The bank now expects Tesla to deliver just 343,000 vehicles in Q2. This figure trails the prior year period by 21% and falls well short of Wall Street consensus.
Langan pointed to deteriorating Model Y performance as a primary concern. The analyst noted rising inventory levels combined with aggressive promotional campaigns.
Tesla’s promised affordable vehicle remains absent from production schedules. This budget model was supposed to drive volume recovery in the year’s latter months.
While base pricing holds steady, Tesla continues expanding financing deals and discount programs. Langan anticipates these moves will pressure already thin profit margins.
The stock’s afternoon decline outpaced broader market weakness. Tesla has lost 22% of its value this year despite posting 68% gains over the previous 12-month stretch.

Cash Generation Under Threat
Wells Fargo’s report highlighted mounting risks to Tesla’s financial stability. The analyst projects the company could burn through $1.9 billion in free cash flow during 2025.

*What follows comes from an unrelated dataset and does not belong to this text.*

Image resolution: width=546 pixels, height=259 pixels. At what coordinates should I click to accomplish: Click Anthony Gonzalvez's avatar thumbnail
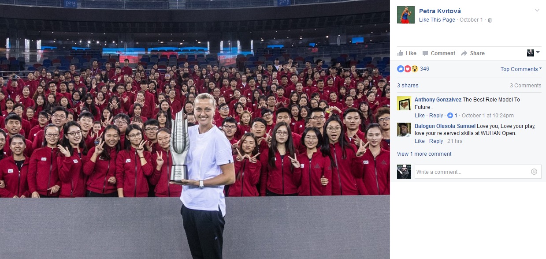pyautogui.click(x=404, y=103)
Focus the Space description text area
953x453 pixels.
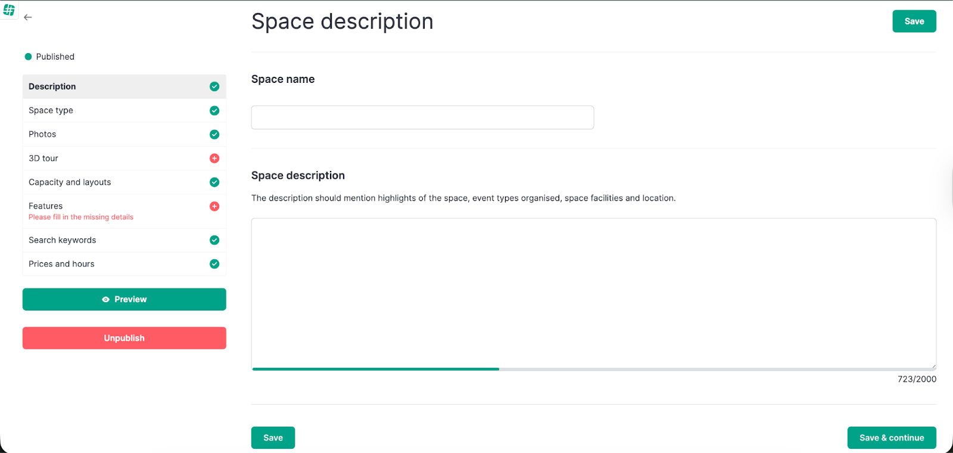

This would represent Tesla’s first negative cash generation year since 2018. Multiple factors contribute to the deteriorating financial outlook.
Recent Senate action eliminated California’s vehicle emission regulatory framework. This decision directly threatens Tesla’s regulatory credit sales to other automakers.
Companies previously purchased these credits from Tesla to comply with California’s zero-emission requirements. Wells Fargo calculates losing this revenue could slash annual earnings by 16%.
California filed federal court challenges seeking to overturn the Senate decision. The legal proceedings could take months or years to resolve.
Beyond regulatory changes, Tesla faces pressure from declining delivery volumes and ongoing price competition. Import tariffs add another layer of cost pressure.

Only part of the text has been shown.